У него был еще один, на сей раз несомненно внутренний, повод к полемике. Во второй половине 60-х среди католических интеллектуалов и скромного духовенства Испанской Америки возник круг идей, вскоре названных Теологией освобождения; философски оформлен он был спустя несколько лет в книге Гутьереса, художественное предвосхищение этого партизанского богословия соблазнительно усмотреть в Пазолиниевом христиано-марксистском «Евангелии от Матфея». Войдя в распрю с Ватиканом, Теология освобождения христианскую миссию понимала как миссию социальную, даже и политическую, побуждавшую верующего, обязывавшую исповедника вернуться к евангельской правде бедных, возжечь светильники прямых действий, приобщившись к борьбе с косной материей социального мира. Закономерный позиции этой извод — вовлечение духовенства в крайние движения на континенте, в никарагуанскую революцию сандинистов, к примеру, а храбрейшие солдаты освободительной теологии рекрутировались из иезуитов, призывавших к насильственному преображению неправедной тварности. В этих условиях учение Кастанеды есть ортодоксальная, в новых обстоятельствах, иезуитская реакция на иезуитскую ересь: путь Лойолы уже не подразумевает внешнего действия, ему подобает сконцентрироваться на упражнениях духа и обретении подлинности, превозмогающей дурную реальность. Я думаю об этом так, это мое убеждение зимой 2001 года, слишком теплой, размягченной зимой, но климат не мешает занятиям.

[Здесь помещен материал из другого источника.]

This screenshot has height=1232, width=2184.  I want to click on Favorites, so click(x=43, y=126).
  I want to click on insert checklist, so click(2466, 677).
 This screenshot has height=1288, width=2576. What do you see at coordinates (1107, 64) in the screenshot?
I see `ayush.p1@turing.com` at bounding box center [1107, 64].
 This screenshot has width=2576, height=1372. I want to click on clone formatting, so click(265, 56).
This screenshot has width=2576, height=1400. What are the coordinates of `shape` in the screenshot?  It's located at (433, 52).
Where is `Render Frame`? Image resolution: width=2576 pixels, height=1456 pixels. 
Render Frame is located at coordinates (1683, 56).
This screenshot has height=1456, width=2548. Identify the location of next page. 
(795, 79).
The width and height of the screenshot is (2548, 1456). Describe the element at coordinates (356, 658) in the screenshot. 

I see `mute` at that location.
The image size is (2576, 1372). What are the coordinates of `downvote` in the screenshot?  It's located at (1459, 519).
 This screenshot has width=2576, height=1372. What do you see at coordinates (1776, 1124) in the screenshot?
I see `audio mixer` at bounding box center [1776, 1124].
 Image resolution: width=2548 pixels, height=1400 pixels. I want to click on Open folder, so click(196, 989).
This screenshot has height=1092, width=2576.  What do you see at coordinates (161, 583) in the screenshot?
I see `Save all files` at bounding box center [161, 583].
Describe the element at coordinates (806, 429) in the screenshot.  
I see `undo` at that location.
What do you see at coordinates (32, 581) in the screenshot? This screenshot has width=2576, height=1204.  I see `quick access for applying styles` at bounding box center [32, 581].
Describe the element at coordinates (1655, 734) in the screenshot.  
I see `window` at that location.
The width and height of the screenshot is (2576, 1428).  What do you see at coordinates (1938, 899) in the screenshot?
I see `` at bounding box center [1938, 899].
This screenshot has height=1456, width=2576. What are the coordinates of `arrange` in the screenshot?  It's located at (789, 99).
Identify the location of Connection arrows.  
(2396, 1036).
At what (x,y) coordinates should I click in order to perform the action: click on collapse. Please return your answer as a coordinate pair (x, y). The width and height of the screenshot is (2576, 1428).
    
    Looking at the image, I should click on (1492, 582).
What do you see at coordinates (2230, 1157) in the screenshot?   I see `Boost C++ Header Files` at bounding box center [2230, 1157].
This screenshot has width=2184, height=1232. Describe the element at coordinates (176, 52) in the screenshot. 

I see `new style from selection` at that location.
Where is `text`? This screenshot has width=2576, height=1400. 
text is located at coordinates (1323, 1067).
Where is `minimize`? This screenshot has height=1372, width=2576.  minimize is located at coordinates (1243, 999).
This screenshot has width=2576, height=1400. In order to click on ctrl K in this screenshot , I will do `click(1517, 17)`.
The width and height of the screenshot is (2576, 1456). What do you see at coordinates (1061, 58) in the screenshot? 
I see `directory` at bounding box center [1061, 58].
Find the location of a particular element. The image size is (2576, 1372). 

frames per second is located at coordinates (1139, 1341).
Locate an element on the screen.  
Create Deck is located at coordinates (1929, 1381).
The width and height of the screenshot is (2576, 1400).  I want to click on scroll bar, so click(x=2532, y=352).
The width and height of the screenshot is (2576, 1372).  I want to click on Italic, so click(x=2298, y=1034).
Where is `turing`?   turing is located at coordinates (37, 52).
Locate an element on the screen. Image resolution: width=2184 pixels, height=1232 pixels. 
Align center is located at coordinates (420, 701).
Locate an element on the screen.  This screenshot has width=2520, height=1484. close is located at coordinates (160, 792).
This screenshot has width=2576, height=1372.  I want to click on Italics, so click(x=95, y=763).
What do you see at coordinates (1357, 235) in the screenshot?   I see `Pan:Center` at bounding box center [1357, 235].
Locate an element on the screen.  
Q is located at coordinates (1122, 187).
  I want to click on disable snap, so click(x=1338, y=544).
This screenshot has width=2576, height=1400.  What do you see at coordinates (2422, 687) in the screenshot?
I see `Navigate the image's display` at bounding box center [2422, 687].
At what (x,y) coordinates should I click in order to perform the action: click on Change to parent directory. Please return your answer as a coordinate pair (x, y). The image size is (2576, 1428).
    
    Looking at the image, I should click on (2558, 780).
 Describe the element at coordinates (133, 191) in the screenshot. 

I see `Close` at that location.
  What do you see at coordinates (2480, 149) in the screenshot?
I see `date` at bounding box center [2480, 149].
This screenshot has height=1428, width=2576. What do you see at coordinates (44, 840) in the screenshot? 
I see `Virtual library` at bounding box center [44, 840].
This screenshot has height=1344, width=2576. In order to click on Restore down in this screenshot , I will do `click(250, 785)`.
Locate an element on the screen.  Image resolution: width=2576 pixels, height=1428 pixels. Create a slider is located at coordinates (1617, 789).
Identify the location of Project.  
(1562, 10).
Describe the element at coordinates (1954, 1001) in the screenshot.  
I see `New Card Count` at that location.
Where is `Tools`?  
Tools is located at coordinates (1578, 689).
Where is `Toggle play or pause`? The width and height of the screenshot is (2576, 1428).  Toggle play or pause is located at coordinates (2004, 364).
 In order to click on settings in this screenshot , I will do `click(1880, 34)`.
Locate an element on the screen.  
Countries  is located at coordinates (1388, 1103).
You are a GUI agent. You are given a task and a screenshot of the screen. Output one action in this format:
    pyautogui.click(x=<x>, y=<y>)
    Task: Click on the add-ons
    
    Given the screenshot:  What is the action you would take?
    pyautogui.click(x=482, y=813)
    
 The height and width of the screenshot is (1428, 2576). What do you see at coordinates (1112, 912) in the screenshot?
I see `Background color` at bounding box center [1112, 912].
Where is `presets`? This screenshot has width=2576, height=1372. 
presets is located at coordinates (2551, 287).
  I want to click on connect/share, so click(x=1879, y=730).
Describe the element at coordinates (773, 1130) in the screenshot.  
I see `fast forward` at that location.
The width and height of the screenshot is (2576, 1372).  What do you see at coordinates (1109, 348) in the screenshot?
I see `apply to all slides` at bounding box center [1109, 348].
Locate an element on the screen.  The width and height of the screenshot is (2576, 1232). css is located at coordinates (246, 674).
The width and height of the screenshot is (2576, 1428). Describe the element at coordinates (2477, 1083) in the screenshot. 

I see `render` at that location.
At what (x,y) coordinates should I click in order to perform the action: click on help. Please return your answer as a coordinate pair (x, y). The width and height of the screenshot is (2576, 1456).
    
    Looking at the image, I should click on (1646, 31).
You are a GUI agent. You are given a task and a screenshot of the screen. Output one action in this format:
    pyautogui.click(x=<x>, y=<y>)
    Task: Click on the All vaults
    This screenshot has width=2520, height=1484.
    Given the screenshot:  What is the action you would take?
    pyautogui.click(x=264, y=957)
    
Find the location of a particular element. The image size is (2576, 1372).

Теперь, когда его тело рассыпалось, оно, как учил Дон Хуан, может быть увидено с далекого расстояния в форме гриба — дрожащего, мучнистого, млекоподобного, в радиоактивных клубах нездешнего совершенства. Но, чтобы это увидеть, нужно быть магом.
Письмо
Из Америки голос Вадима Россмана. Техасским вечером, тель-авивским неразлепленным утром. Мне нужно пять-шесть секунд, чтоб из ушей выпала разница часовых поясов — с теплыми, еще не застывшими слепками слов, услышанных после того, как раздался звонок, в сбивчивом сновидении, затеявшем со звонком, этой вспышкой и развязкой сюжета, круговую игру, где причина обряжается следствием и события текут вспять, — не буду пересказывать «Иконостас» о. Павла Флоренского. Вадим помнит меня, ежемесячно появляется в трубке. Ему это проще, дешевле, жена стартовала в нефтяном штате телефонисткой и, обещая стать менеджером, сохранила право на бесплатное (не злоупотребляя доверием фирмы) мужнее подключение к дальним землям — мы болтаем бессовестно, игнорируя счетчики циферблатов. Он философ по призванию и профессиональной закваске, в темпераменте, в центре натуры его разбор древних этических завещаний, от иудейских, квадратично впечатанных в мякоть мозга Наставлений отцов до семейно-аграрных, обнявших весь кровнородственный свод и земледельческий календарь сентенций из Поднебесной. Упорствующим самоучкой понял Россман древнекитайский язык, и тысячесаженная стена не прячет от него мудрость старого Куна.
Роста Вадим среднего, лицо имеет тонкое, смугловатое, гордое, как на восточной картине ученого тимурида, лоб высокий с залысинами от рано прорезавшегося ума, интонация речи насмешливо-грустная. Любит Россман летнее море, книгу, прогулку, дружеский разговор с простыми пересудами, шуткой, печалью, лет ему сейчас тридцать семь, в период наших очных бесед был он моложе, не так одинок.
Однажды сидели у меня в тесной кухне, жарко, ранняя осень, еще даже муторней, ночь покрывалась испариной полдня, мерещилась темная желтизна, наверное, от опрометчиво выпитого. Тогда внезапно для себя самого Вадим скрылся в комнате, вернулся с красным фломастером и принялся, спокойно переливаясь в ритм изобразительных жестов, все более и более приобретавших порядок, чертить на белом кафеле башенки и кирпичики иероглифов: внутри они были живые, шевелящиеся, точно хвойные, мелколиственные, насекомые, снаружи — церемонные, стройные, в шелковых халатах традиции, придворная знать на дворцовом празднике. Вот конфуцианское изречение, вот даосское, толковал он почти протрезвленный, еще здесь подрисуем, и здесь, у чайника, над плитой. Конфуцианское, даосское, повторил я вдогонку и стал хихикать. Несколько минут квохтал и клокотал. Не могу объяснить, что вызвало хохот, но это не был истерический смех. Я ощутил себя обновленным и легким, пустым. Волны избавляющей радости омыли меня с ног до макушки. И я очутился в глубокой воде, изведав, что дыханию она не вредит, ничему не вредит, всему и всецело способствуя. Покорная среда, благотворящая влага, запрет на уныние, уход из боязни.